> **TRY IT**
Beginning with the line where "Image resolution: width=920" appears, restate each line word for word until the data ends. Pictures do not go in.

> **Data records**
=-=-=-=-=
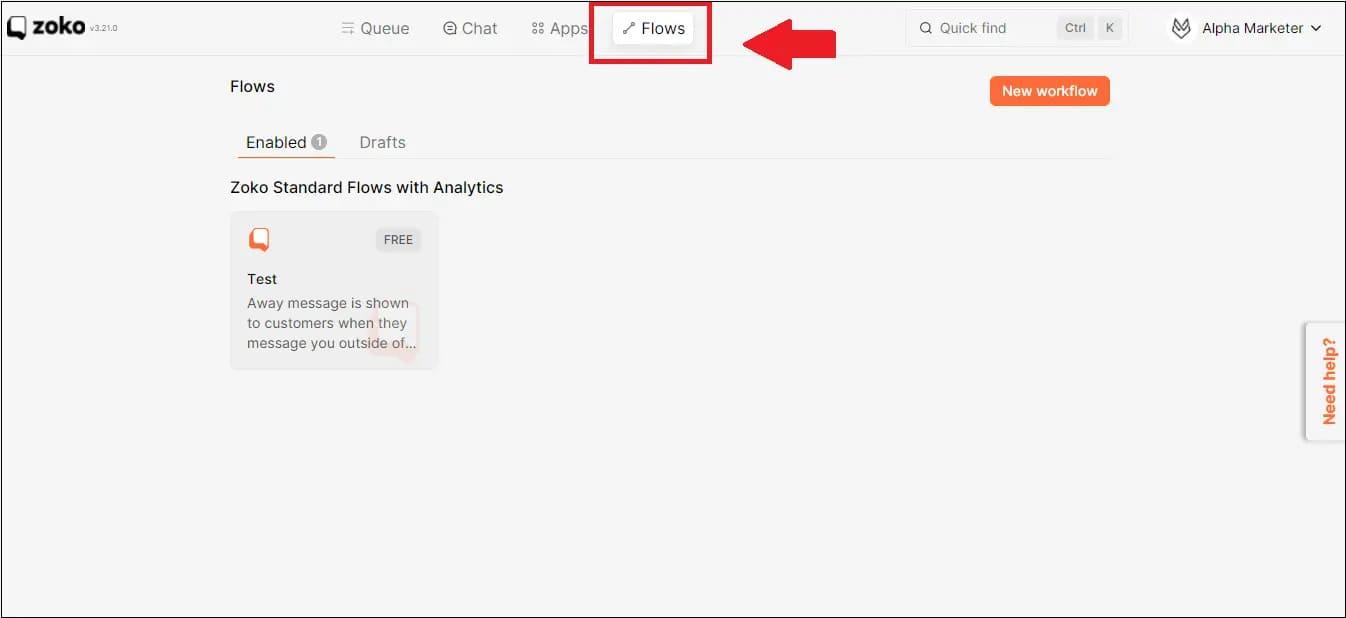This screenshot has height=618, width=1346.
Task: Click the Quick find magnifier icon
Action: pyautogui.click(x=926, y=28)
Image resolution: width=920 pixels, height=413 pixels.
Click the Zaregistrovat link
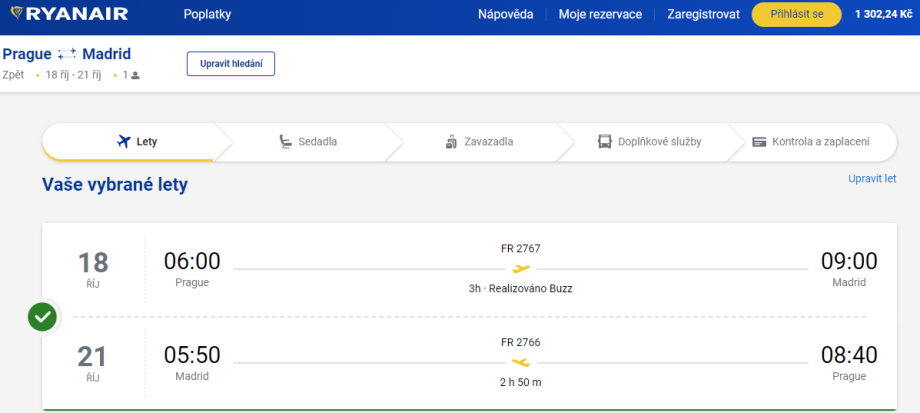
=-=-=-=-=
> **YOUR SOLUTION**
Image resolution: width=920 pixels, height=413 pixels.
Click the Zaregistrovat link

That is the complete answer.